* WORK INSTRUCTIONS
Reproduce each record exactly, but exclude every picture.

* DATA PROVIDED
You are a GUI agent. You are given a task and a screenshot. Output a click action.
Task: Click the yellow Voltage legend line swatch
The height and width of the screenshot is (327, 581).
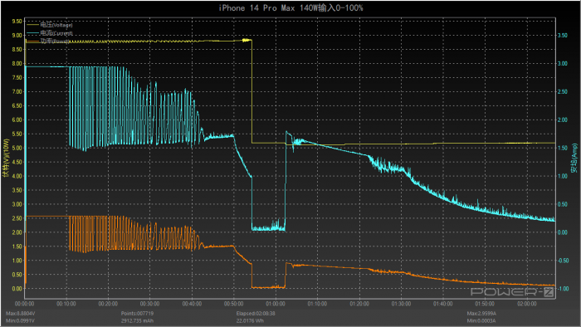(x=32, y=25)
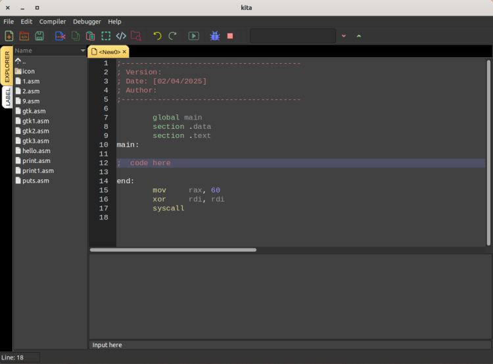The image size is (493, 364).
Task: Click the Cut scissors icon
Action: tap(60, 36)
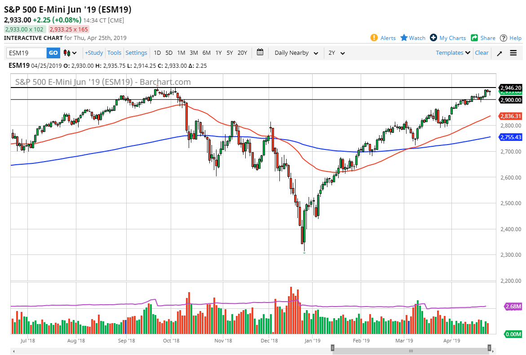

* TASK OUTPUT
You are a GUI agent. You are given a task and a screenshot. Output a click action.
Task: Click the yellow Voltage legend line swatch
The height and width of the screenshot is (327, 581).
(x=32, y=25)
The image size is (493, 364).
Task: Click the Cut scissors icon
Action: tap(60, 36)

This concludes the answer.